_PROMPT_
Only an exact repetition of the entries will do.

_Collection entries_
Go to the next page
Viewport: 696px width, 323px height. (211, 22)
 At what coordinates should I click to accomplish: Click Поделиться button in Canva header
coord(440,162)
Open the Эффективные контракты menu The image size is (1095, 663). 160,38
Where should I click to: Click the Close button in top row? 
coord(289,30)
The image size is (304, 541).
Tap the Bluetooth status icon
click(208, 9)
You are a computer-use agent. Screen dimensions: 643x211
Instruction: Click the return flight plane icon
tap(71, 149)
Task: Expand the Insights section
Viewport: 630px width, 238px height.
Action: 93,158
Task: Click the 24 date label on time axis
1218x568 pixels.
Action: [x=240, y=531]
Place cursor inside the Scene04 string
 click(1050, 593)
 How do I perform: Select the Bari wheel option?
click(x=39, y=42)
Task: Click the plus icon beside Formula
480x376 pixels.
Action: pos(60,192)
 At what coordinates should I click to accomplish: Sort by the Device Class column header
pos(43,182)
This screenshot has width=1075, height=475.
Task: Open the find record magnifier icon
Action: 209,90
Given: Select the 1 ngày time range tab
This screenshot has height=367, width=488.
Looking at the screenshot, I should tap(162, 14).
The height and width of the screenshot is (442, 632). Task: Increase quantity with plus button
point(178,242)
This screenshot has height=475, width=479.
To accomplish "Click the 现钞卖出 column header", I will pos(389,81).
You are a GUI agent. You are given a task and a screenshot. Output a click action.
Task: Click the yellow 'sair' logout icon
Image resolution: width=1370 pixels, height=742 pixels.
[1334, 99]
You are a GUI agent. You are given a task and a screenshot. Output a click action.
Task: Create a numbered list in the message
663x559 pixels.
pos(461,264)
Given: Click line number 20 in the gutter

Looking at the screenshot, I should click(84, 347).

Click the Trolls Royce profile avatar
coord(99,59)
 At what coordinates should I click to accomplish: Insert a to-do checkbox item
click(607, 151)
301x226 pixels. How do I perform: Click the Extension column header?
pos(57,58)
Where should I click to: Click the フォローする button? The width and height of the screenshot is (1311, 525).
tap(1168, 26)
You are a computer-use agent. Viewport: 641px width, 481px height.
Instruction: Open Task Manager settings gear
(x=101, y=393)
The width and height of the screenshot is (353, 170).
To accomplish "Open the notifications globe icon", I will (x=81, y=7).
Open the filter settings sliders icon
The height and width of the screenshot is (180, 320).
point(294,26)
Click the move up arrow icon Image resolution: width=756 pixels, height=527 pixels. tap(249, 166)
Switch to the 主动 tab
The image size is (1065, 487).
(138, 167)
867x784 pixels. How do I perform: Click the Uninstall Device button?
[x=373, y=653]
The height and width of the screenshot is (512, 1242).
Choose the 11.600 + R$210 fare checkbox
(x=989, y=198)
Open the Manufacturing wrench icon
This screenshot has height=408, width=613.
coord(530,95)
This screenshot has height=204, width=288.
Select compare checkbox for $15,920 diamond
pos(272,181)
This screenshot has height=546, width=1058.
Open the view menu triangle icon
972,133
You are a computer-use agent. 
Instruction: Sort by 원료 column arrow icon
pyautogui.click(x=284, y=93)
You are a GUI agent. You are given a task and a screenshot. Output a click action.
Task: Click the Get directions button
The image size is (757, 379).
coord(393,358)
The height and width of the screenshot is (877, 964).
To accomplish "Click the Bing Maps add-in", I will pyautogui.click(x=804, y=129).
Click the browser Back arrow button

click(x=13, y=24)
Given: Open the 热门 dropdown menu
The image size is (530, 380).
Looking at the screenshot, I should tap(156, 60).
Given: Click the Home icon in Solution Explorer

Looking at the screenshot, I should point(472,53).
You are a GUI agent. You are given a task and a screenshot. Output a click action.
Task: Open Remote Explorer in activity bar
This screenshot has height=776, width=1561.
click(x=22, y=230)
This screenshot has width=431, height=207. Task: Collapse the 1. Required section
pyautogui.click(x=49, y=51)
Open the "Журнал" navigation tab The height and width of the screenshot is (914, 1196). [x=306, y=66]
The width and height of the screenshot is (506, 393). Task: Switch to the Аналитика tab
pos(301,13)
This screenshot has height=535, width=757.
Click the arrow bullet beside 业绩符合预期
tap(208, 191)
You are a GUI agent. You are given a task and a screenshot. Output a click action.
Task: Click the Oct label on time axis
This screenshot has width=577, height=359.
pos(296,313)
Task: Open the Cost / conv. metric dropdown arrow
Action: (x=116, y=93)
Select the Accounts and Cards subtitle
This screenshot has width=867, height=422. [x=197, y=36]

_FINAL ANSWER_
Go to the next page
Viewport: 696px width, 323px height. (211, 22)
 At what coordinates should I click to accomplish: Click Поделиться button in Canva header
coord(440,162)
Open the Эффективные контракты menu The image size is (1095, 663). 160,38
Where should I click to: Click the Close button in top row? 
coord(289,30)
The image size is (304, 541).
Tap the Bluetooth status icon
click(208, 9)
You are a computer-use agent. Screen dimensions: 643x211
Instruction: Click the return flight plane icon
tap(71, 149)
Task: Expand the Insights section
Viewport: 630px width, 238px height.
Action: 93,158
Task: Click the 24 date label on time axis
1218x568 pixels.
Action: [x=240, y=531]
Place cursor inside the Scene04 string
 click(1050, 593)
 How do I perform: Select the Bari wheel option?
click(x=39, y=42)
Task: Click the plus icon beside Formula
480x376 pixels.
Action: pos(60,192)
 At what coordinates should I click to accomplish: Sort by the Device Class column header
pos(43,182)
This screenshot has width=1075, height=475.
Task: Open the find record magnifier icon
Action: 209,90
Given: Select the 1 ngày time range tab
This screenshot has height=367, width=488.
Looking at the screenshot, I should tap(162, 14).
The height and width of the screenshot is (442, 632). Task: Increase quantity with plus button
point(178,242)
This screenshot has height=475, width=479.
To accomplish "Click the 现钞卖出 column header", I will pos(389,81).
You are a GUI agent. You are given a task and a screenshot. Output a click action.
Task: Click the yellow 'sair' logout icon
Image resolution: width=1370 pixels, height=742 pixels.
[1334, 99]
You are a GUI agent. You are given a task and a screenshot. Output a click action.
Task: Create a numbered list in the message
663x559 pixels.
pos(461,264)
Given: Click line number 20 in the gutter

Looking at the screenshot, I should click(84, 347).

Click the Trolls Royce profile avatar
coord(99,59)
 At what coordinates should I click to accomplish: Insert a to-do checkbox item
click(607, 151)
301x226 pixels. How do I perform: Click the Extension column header?
pos(57,58)
Where should I click to: Click the フォローする button? The width and height of the screenshot is (1311, 525).
tap(1168, 26)
You are a computer-use agent. Viewport: 641px width, 481px height.
Instruction: Open Task Manager settings gear
(x=101, y=393)
The width and height of the screenshot is (353, 170).
To accomplish "Open the notifications globe icon", I will (x=81, y=7).
Open the filter settings sliders icon
The height and width of the screenshot is (180, 320).
point(294,26)
Click the move up arrow icon Image resolution: width=756 pixels, height=527 pixels. tap(249, 166)
Switch to the 主动 tab
The image size is (1065, 487).
(138, 167)
867x784 pixels. How do I perform: Click the Uninstall Device button?
[x=373, y=653]
The height and width of the screenshot is (512, 1242).
Choose the 11.600 + R$210 fare checkbox
(x=989, y=198)
Open the Manufacturing wrench icon
This screenshot has height=408, width=613.
coord(530,95)
This screenshot has height=204, width=288.
Select compare checkbox for $15,920 diamond
pos(272,181)
This screenshot has height=546, width=1058.
Open the view menu triangle icon
972,133
You are a computer-use agent. 
Instruction: Sort by 원료 column arrow icon
pyautogui.click(x=284, y=93)
You are a GUI agent. You are given a task and a screenshot. Output a click action.
Task: Click the Get directions button
The image size is (757, 379).
coord(393,358)
The height and width of the screenshot is (877, 964).
To accomplish "Click the Bing Maps add-in", I will pyautogui.click(x=804, y=129).
Click the browser Back arrow button

click(x=13, y=24)
Given: Open the 热门 dropdown menu
The image size is (530, 380).
Looking at the screenshot, I should tap(156, 60).
Given: Click the Home icon in Solution Explorer

Looking at the screenshot, I should point(472,53).
You are a GUI agent. You are given a task and a screenshot. Output a click action.
Task: Open Remote Explorer in activity bar
This screenshot has height=776, width=1561.
click(x=22, y=230)
This screenshot has width=431, height=207. Task: Collapse the 1. Required section
pyautogui.click(x=49, y=51)
Open the "Журнал" navigation tab The height and width of the screenshot is (914, 1196). [x=306, y=66]
The width and height of the screenshot is (506, 393). Task: Switch to the Аналитика tab
pos(301,13)
This screenshot has height=535, width=757.
Click the arrow bullet beside 业绩符合预期
tap(208, 191)
You are a GUI agent. You are given a task and a screenshot. Output a click action.
Task: Click the Oct label on time axis
This screenshot has width=577, height=359.
pos(296,313)
Task: Open the Cost / conv. metric dropdown arrow
Action: (x=116, y=93)
Select the Accounts and Cards subtitle
This screenshot has width=867, height=422. [x=197, y=36]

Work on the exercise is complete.